Highway 35A was created when a new bypass of Fenelon Falls was assumed by the DHO as part of Highway 35 on May 25, 1955. The old route, between Powles Corners and Fenelon Falls, became part of the new Highway 121 at that time, while the remainder travelling east out of Fenelon Falls was renumbered as Highway 35A.
The short 2.7 km route remained in the provincial highway system until April 1, 1997, when it was transferred to Victoria County.

=== Highway 35B (Lindsay) ===

Highway 35B, which was concurrent for its entire length with Highway 7B, travelled through Lindsay, following Kent Street West and Lindsay Street South, connecting with Highway 35 at both ends. It was created when the Lindsay Bypass was opened on October 10, 1958, redirecting the combined Highway 7/35 southwest of the town.
Initially, Highway 35B followed Lindsay Street to Kent Street, then jogged northwest along Kent Street, William Street and Colborne Street. It then followed today's Kawartha Lakes Road 4 north and west to the current intersection with Highway 35, a distance of 8.8 km.
However, on September 21, 1968, the 2.2 km portion north of Kent Street was transferred to Victoria County;
Highway 35B was consequently rerouted along Kent Street.
The remaining 5.8 km of the route was decommissioned on April 1, 1997, and transferred to Victoria County.

MATERIAL PROVIDED -
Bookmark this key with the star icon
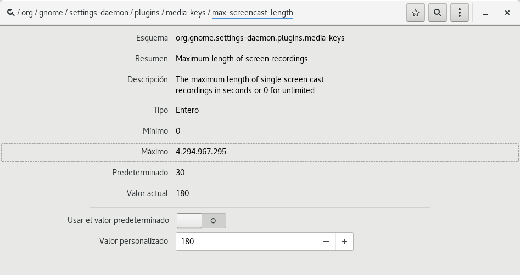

YOUR ASSIGNMENT - According to the highway passage, on what date was the Lindsay Bypass opened? Answer from the highway passage alone, without drawing on the material.

COMPLETED TASK - October 10, 1958